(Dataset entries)

<<<<

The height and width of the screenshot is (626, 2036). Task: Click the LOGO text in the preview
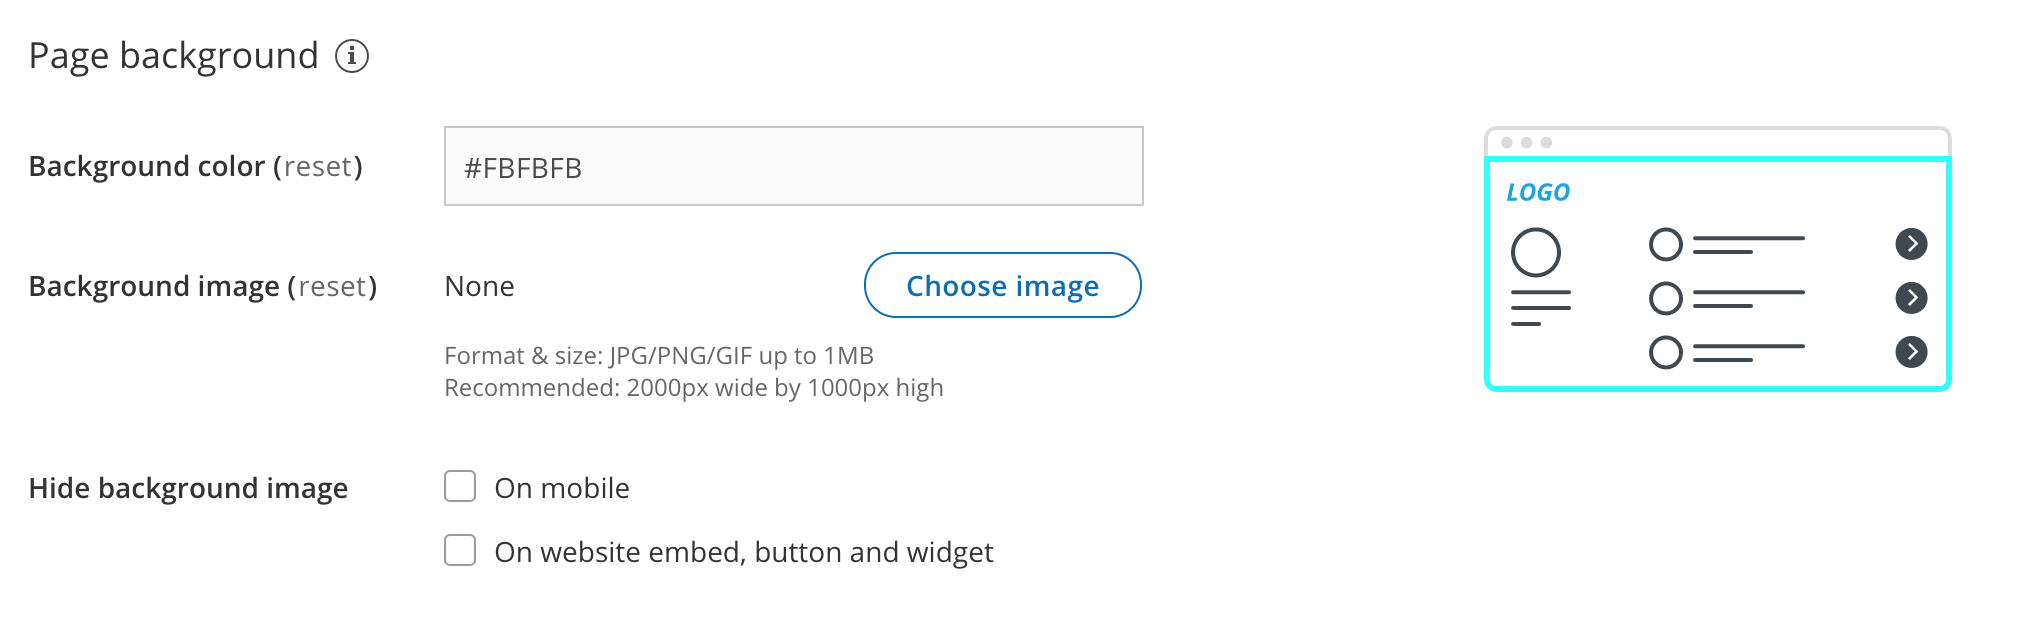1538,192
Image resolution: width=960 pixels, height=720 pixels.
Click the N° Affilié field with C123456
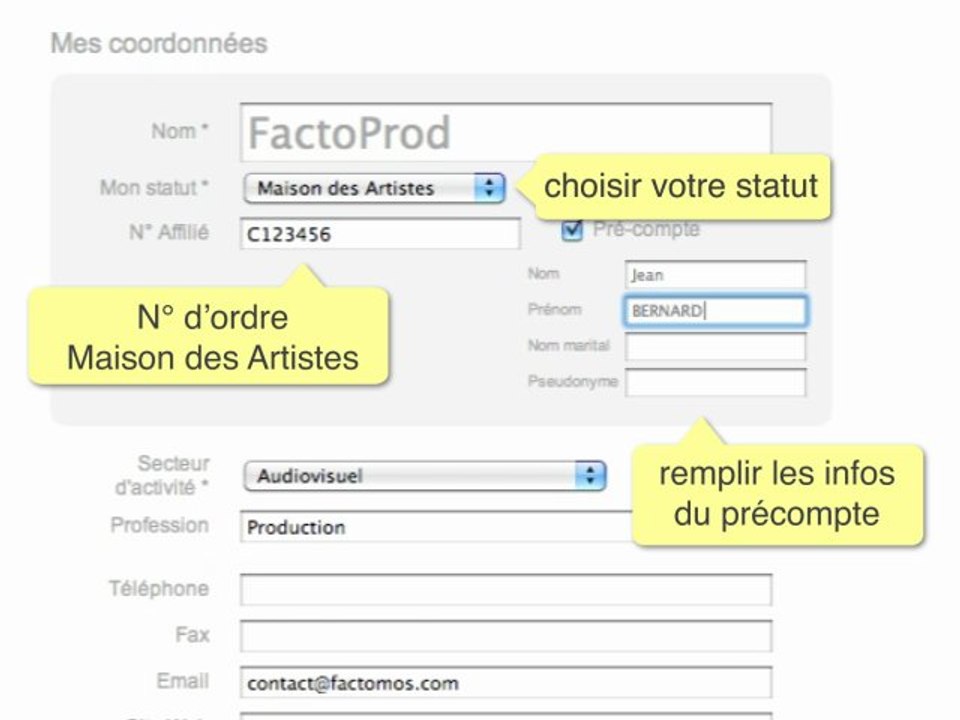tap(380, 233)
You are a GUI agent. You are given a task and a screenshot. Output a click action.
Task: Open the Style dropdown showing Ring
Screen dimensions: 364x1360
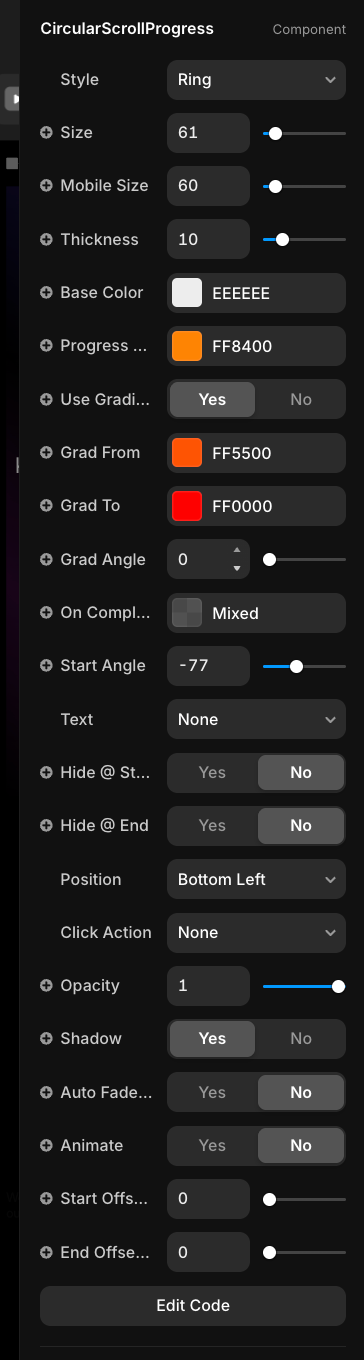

>>>>

● Your instructions
Only an exact copy of the records counts as an answer. Leave out the images.

● Answer to the exercise
The height and width of the screenshot is (626, 2036). Task: Click the LOGO text in the preview
1538,192
Image resolution: width=960 pixels, height=720 pixels.
Click the N° Affilié field with C123456
tap(380, 233)
You are a GUI agent. You are given a task and a screenshot. Output a click action.
Task: Open the Style dropdown showing Ring
Screen dimensions: 364x1360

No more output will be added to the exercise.